Обязательные задания:
- A) Перескажите текст о штабе полка в двух предложениях.
- B) Проверьте по тексту о штабе полка три утверждения: (i) Мурочка переехала вместе со штабом в Борисов; (ii) Тарасов был блондином; (iii) жене начхоза Яковлевой было около сорока лет. На каждое ответьте «да» или «нет» и дословно приведите слова текста, которые это решают.

Исходный текст:

В конце марта 1922 года штаб полка перебросили в Борисов. Оршанка Мурочка осталась в Орше. Вместо нее за машинку села сестра помощника командира полка Ларина – Екатерина. Екатерина Ларина была незамужняя девица лет 30–35. Скромная, красавицей не назовешь – она ничем особенным не выделялась. Родом она была из-под Буды-Кошелевской. Когда в штабе появлялся лекпом (прим. – помощник лекаря, фельдшер) Тарасов – высокий широкоплечий блондин с улыбчивым лицом, Катя заметно оживлялась, ее карие глаза начинали блестеть. Тарасов ничем особым не проявлял своих симпатий, но молва утверждала, что между ними есть любовь.
Должен признаться, что я по своему характеру хотя и казался тихоней, но любил пускать «шпильки» влюбленным, и бедная Катя немало натерпелась от меня намеков на эту тему. Тарасова я не трогал. Впрочем, в любовных интрижках в полку недостатка не было.
Ни для кого секретом не было ухаживание жены начхоза Яковлевой за прославленным футболистом Сергеем Трифоновым. Я не ошибся – действительно, она, мать двоих детей, гонялась за Сережей, и он принимал это, как должное. Сам начхоз Яковлев мужчина хоть и видный, и симпатичный, лет 40–45, чем-то не угождал жене, и она, тридцатилетняя, увлеклась двадцатилетним Сережей. А ухаживание жены начхоза в те несытые годы было не так уж бесперспективно, и Сережа питался неплохо.

Строки с данными:
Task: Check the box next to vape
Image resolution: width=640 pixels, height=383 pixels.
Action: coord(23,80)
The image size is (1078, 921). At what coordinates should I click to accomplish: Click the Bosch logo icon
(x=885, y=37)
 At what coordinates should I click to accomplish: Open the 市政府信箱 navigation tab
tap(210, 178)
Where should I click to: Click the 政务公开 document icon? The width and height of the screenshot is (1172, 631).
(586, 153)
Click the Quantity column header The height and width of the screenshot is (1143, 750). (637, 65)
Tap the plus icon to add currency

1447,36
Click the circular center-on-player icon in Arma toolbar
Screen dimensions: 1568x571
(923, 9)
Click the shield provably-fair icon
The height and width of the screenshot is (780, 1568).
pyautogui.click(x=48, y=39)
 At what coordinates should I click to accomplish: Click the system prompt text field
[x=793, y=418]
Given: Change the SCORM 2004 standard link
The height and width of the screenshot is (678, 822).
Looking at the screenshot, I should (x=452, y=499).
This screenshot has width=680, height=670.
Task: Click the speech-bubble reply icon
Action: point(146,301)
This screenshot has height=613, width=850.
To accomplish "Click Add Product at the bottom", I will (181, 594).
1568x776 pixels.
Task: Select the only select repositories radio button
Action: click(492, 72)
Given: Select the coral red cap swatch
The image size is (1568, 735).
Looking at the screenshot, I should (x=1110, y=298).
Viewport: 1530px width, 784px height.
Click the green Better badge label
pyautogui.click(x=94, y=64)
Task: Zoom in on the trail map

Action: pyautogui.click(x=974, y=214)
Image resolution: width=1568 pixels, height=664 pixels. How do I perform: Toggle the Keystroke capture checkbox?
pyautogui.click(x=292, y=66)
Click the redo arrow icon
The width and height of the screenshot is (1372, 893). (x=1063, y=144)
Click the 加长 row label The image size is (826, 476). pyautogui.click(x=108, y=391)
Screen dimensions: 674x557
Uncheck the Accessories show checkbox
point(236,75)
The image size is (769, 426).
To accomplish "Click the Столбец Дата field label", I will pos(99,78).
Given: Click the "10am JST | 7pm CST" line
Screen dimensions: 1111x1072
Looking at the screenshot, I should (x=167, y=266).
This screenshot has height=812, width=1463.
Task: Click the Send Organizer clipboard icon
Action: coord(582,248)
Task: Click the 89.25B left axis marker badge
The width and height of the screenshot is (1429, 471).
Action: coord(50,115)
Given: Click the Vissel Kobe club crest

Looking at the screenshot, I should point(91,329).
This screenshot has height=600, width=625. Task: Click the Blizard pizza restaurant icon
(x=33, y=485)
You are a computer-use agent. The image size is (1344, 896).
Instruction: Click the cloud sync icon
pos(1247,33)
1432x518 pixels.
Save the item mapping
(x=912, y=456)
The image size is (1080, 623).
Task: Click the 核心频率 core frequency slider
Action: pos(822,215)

Ответы по порядку:
- A) В конце марта 1922 года штаб полка перевели в Борисов, за машинку села Екатерина Ларина, сестра помощника командира полка, и по слухам между ней и лекпомом Тарасовым была любовь, на что рассказчик ей не раз намекал. В полку хватало и других романов: жена начхоза Яковлева, мать двоих детей, ухаживала за двадцатилетним футболистом Сергеем Трифоновым, и тот благодаря этому неплохо питался.

- B)
(i) Нет: «Оршанка Мурочка осталась в Орше».
(ii) Да: «высокий широкоплечий блондин с улыбчивым лицом».
(iii) Нет: «она, тридцатилетняя, увлеклась двадцатилетним Сережей».